Set down, please, exactly the lines below that run from the line with "Click hero name 甘宁 beside 青龙偃月刀" to the line with "Task: Click the Name of Your Manager text", both lines included.

#### ENTRIES SUPPLIED
=======

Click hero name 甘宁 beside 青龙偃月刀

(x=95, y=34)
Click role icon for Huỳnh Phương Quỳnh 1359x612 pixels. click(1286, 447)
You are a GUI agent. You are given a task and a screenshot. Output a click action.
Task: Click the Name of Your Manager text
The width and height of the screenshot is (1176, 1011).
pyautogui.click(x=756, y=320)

=======

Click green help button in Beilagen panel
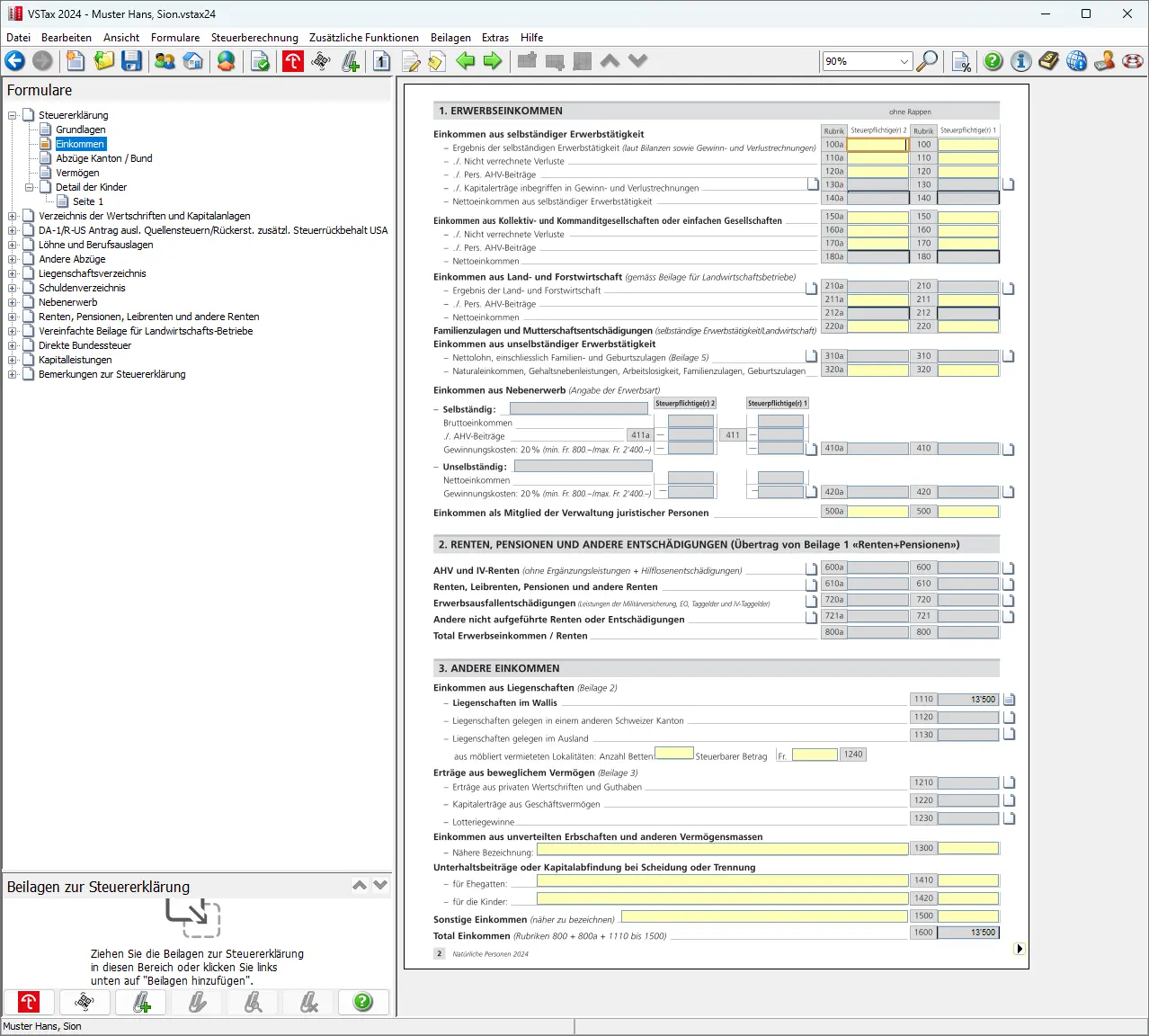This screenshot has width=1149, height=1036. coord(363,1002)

=======

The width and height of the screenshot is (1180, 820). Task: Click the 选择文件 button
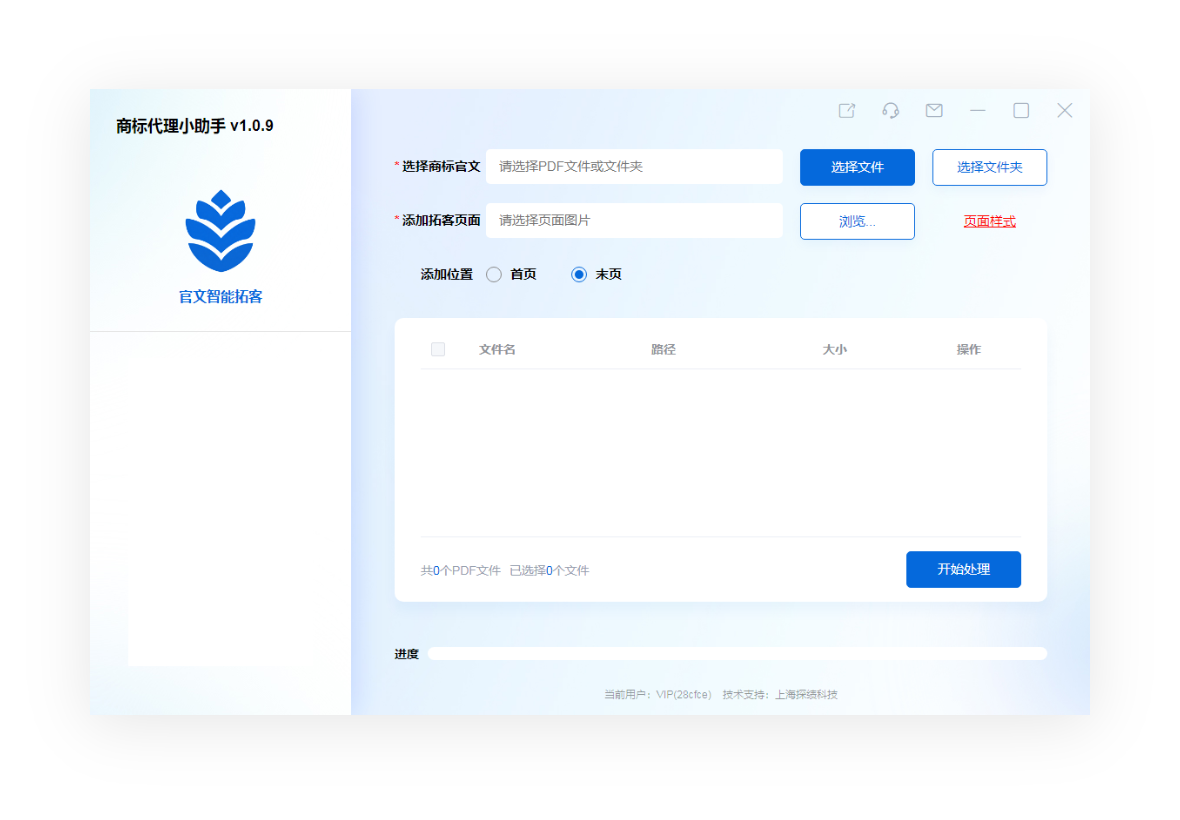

=======

#### WRITTEN REPLY
Click hero name 甘宁 beside 青龙偃月刀

(x=95, y=34)
Click role icon for Huỳnh Phương Quỳnh 1359x612 pixels. click(1286, 447)
You are a GUI agent. You are given a task and a screenshot. Output a click action.
Task: Click the Name of Your Manager text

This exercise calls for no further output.